Legendarny wywiad. Pączek w oparach absurdu!

Najpierw jest o kibicach – że gra się trudno, bo jak można niekonwencjonalnie zagrać, to pojawia się strach przed szyderstwami. I ża jak człowiek idzie do teatru, to przecież nie krytykuje aktora. No i że Pączek w dzieciństwie (zagadka – czy Pączek zawsze był Pączkiem?) chodził w Oświęcimiu na hokej i kibicował tak, jak trzeba. Tak sobie pomyśleliśmy – Maćku, może i na Legii twoje miejsce jest na trybunach, co?

Nieważne, przy temacie kibiców Pączek się dopiero rozpędza. Najlepsze jest potem. Uwaga.

– A jak sobie oglądam mecz, wyciszam odłosy z trybun, to widzę, że gramy dobrze. Później analizuję statystyki: mamy przytłaczającą przewagę. Widzę, ile oddajemy strzałów, ile mamy wrzutek, ile czasu posiadania piłki. A później ktoś nam zarzuca, że nie chcemy wygrać meczu – mówi. To o meczu z Odrą Wodzisław, przegranym u siebie 0:1, w którym Arkadiusz Onyszko w zasadzie nie musiał interweniować.

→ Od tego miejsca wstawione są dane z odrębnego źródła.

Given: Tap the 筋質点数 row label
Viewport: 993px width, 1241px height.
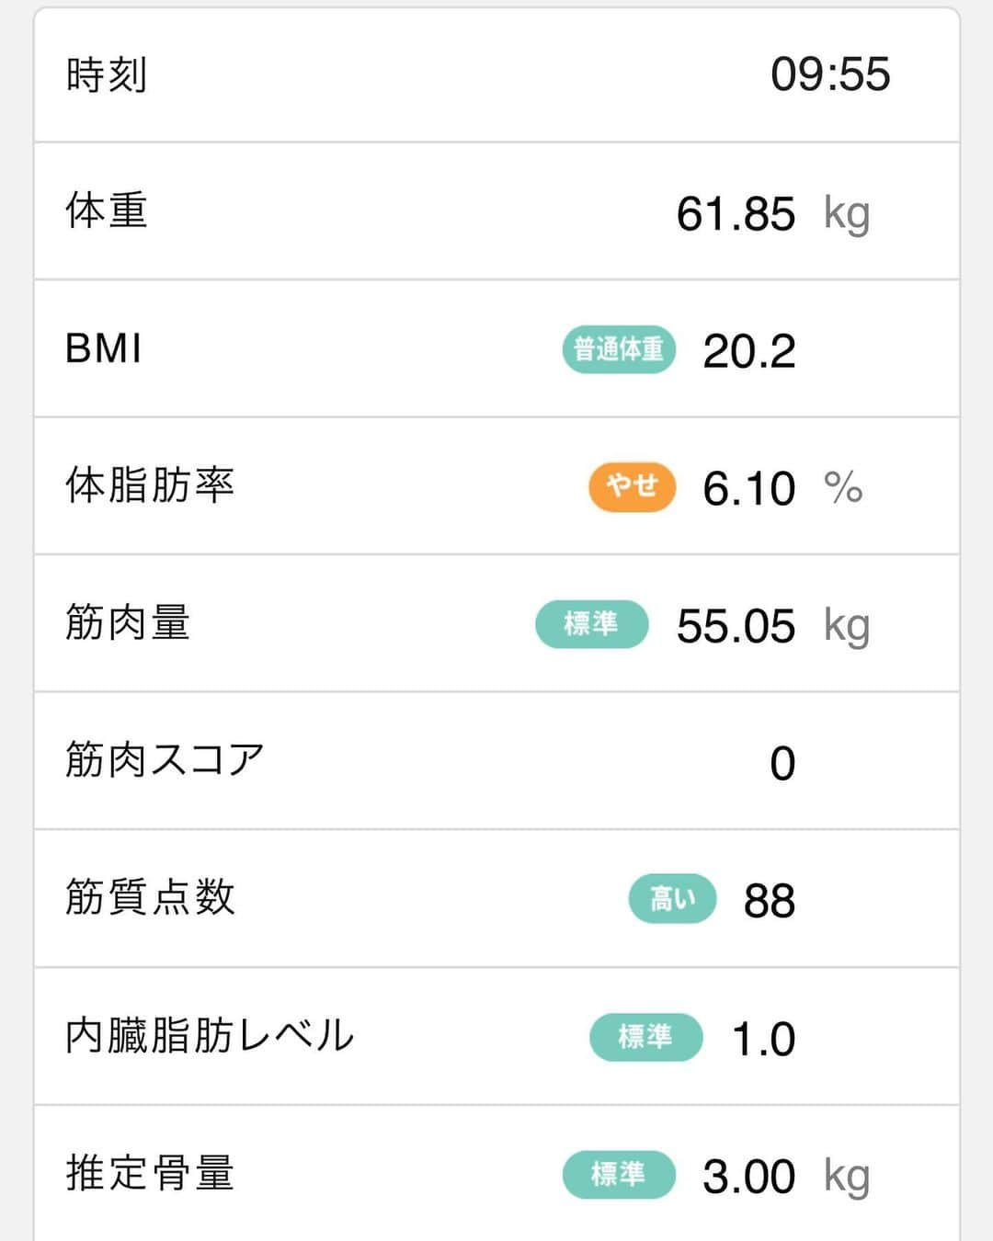Looking at the screenshot, I should coord(150,897).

– Statystyki pokazują, że mieliśmy ogromną przewagę. Byliśmy dwa razy lepsi – znowu o Odrze.

Reklama

– Też był wolał biegać gorzej niż przeciwnik, ale wygrywać. Ale biegam lepiej, a wygrywają rywale – a tu już Iwański o meczach ogólnie.

– Ale ja mam rację. Ważę po treningu 20 piłek i 17 z nich nie spełnia norm. Piłka maksymalnie może ważyć 450 gramów, niektóre ważyły i po 600. Spróbujcie kopać coś takiego. Następny problem: murawa… – pojawia się ulubiony temat. Spróbujcie kopnąć coś takiego? Jakby ci to Maciusiu powiedzieć… Cała Ligue 1 gra takimi piłkami. Zresztą, piłkarze Górskiego – w czasach, gdy Deyna ładował gole z 25 metrów, Szarmach pakował z główki, Gadocha dorzucał – marzyli o takich piłkach, jakie macie teraz. Poza tym… on waży po treningu piłki?! 20 piłek? Chłopie, ty idź się leczyć.

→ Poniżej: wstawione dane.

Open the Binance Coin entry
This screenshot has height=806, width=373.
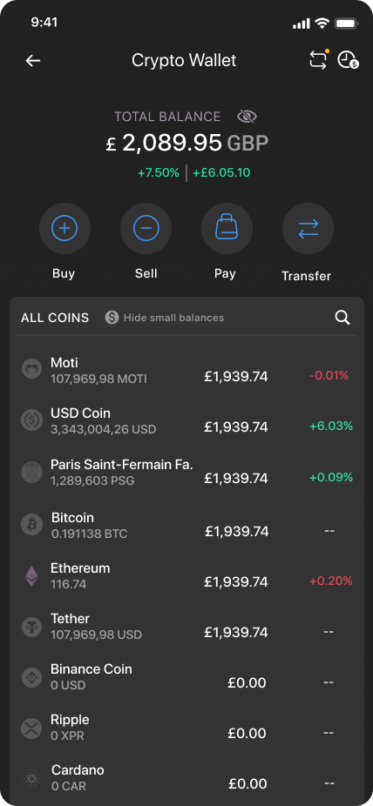[x=187, y=677]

– No dobrze, ale my gramy o mistrzostwo. Wciąż! Dlatego, że jesteśmy w Legii gramy o mistrzostwo, czy Legia gra o mistrzostwo, bo tu jesteśmy? Bo ma wystarczająco dobrych piłkarzy? – pyta Iwański. Spójrz na tabelę. Macie tyle samo punktów co Ruch Chorzów, mimo że pensja twoja, Grzelaka i Wawrzyniaka wystarczyłaby na pokrycie zarobków wszystkich zawodników „Niebieskich”. Na razie martwcie się o to, żeby załapać się na podium, zamiast opowiadać, że jesteście w grze o mistrzostwo. Zresztą, tu nie chodzi o to, żeby być w grze, tylko żeby je zdobyć.

– Popatrzcie na mnie… Mogę zjeść. Dwa, trzy – to już Pączek o pączkach. Tak patrzymy na ciebie i oceniamy, że możesz zjeść znacznie więcej. Szacujemy, że zmieściłbyś jedenaście.

– Można też alkomaty ufundować ludziom i nie będzie problemu… W ostatnich czasach jesteśmy wystawieni na pośmiewisko. Świetnie się w tej roli szyderców sprawdzają byli piłkarze Legii – to o nagrodzie ufundowanej przez Wojtka Kowalczyka (pączkach właśnie). Drogi Maciusiu, zanim będziesz mógł zabrać głos na temat Wojtka, to powinieneś ładnie się ubrać, umyć zęby i spytać o pozwolenie. Różnica między nim a tobą jest taka, że jego po meczach noszono na rękach, a ty jesteś obiektem drwin. W skrócie – że on w pojedynkę wygrywał mecze, a ty się nadajesz do pchania karuzeli. No i jeszcze tytuł wywiadu: „Mogę zjeść ze dwa pączki od Kowalczyka”. To nie takie proste. Pączki ma dostać ten, kto strzeli zwycięskiego gola w Gdańsku. Założenie, że uda się akurat tobie, wydaje się nam irracjonalne. Nie próbuj nas naciągać – nie strzelisz, nie pojesz.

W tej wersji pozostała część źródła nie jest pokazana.